Flutter and the practical test pyramid with the BLoC pattern.

Alexandre POICHET
9 min readDec 21, 2021

--

Introduction

Flutter is still considered as a young framework. But Flutter knows the importance of testing within its ecosystem. Developers have a few tools available to test their code. You should know how these tools work together, including some interesting libraries that could help in this direction. So, technically, Flutter’s developer hasn’t good reasons to skip testing.

However, setting up testing software is often painful. It’s such a big world and full of pitfalls. There are different categories and sub-categories ranging from unit testing to user testing, including load and performance testing. How to choose an efficient strategy and stick to it? Let me help you.

In this article we will restrict the scope to functional and automated tests: tests often implemented by developers as part of a new feature, which we want to replay easily and continuously to detect a regression as early as possible in the development cycle.

Choose your strategy

Test Pyramid

When we develop a new functionality, we study the different possible scenarios upstream, going from the nominal case to the error cases and including the alternative cases. These are different use cases that we would like to find in our tests. But where? What level is? Directly in the user tests? And as always, completeness has a price. If you want to automate all the use cases in end-to-end testing (editor’s note: user tests) in the development cycle, then you need the corresponding resources to execute them in a reasonable time. And the bigger the project gets, the longer it takes to launch the tests. So, we must find a compromise, which is what the test pyramid teaches us.

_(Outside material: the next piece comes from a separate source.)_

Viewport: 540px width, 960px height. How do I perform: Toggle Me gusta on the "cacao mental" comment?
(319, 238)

Test Pyramid: base with Unit Tests, intermediate with Integration Tests and the top with UI Tests. (figure 1 of 9)
  • Unit test

They represent the base of the pyramid because they are numerous and quick to play. We can find here the exhaustiveness of different use cases but with a restricted perimeter in terms of interactions, there is no intrinsic functional value. Concretely, we will test a well isolated business rule or a well-defined algorithm. Finally, it is considered as a white box test because it is low level, it requires you to know the code to perform this kind of test.

  • Integration test

At the intermediate stage, we have the possibility to test calls between services or to verify a component assembly. We do not try to systematically find the functional value but that the interactions are well done. Depending on the test, we can say that we carry out a grey box test because we know part of the code but not necessarily all of it.

  • User interface test

At the top of the pyramid, we find the user interface tests which are intended to test a functionality from start to finish while examining the graphical part (positioning of elements, representation of images, presence of properties, etc.). As a user, we don’t know the details of the code behind it, we test the result of a functionality, so it’s called a black box test. Despite their usefulness, they are not numerous because they are costly in execution time and difficult to maintain due to their extensive coverage, so we will try to rationalize them.

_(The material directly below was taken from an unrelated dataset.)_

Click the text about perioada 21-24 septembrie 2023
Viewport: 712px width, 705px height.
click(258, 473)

State management with the BLoC pattern

Flutter is a declarative paradigm framework; it requires us to rebuild the view or a part of the view according to a changing state.

UI equals function of states: formula to get render UI from mutating state. (figure 2 of 9)

Depending on the size and functionality of your application, you may need to share this state across multiple views and, on the contrary, isolate a specific part of the application with a restricted state change.

And what about navigation? Often, we just want to redirect the user to a new page and not redesign it to preserve a navigation history that is easier to maintain.

Digram of state vs navigation: navigate can go to a a new screen with same state and rebuild same scree can give you a new state. (figure 3 of 9)

In the context of a complex application (number of consequent functionalities), it appears difficult to define a maintainable and scalable architecture simply with the tools of the Flutter framework. To help you in the state management of your application, there is a plethora of libraries.

We will choose the BLoC library. This pattern is fully in line with the state/navigation scheme shown above. It also allows us to comfortably separate the logic part from the presentation part. Thus, we will be able to categorize our tests more easily and try to prioritize them.

Applying the strategy

We will try to apply these principles with examples. Below is a small and very simplistic form for adding passengers:

Form to add traveler: simple app demonstration to add traveler with the Flutter framework and the pattern BLoC. (figure 4 of 9)
  • A form screen with field validation.
  • A Cubit to manage the display of the text according to the choice of the drop-down list.
  • A block for managing exchanges with the server.
  • A screen of success of addition of the passenger.
  • Error snack bar in case of error return.

Tests with the BLoC framework

Here we have an example of a test to confirm that the state returned by the traveler description (cubit) depends on the type of traveler selected. In this unit test, we can test the completeness of the selection cases.

In the following example, we check that, when a new traveler is added and according to the answers returned by the repository, we emit the corresponding states:

Widget test and navigation test

We can test the rendering according to the available states with widget tests. Indeed, we simulate an input state and we check the behavior of the output widgets.

We can also perform navigation tests with a widget test. At the end of the test, we check that the initial screen is no longer in the tree and that the redirection to the new screen is done.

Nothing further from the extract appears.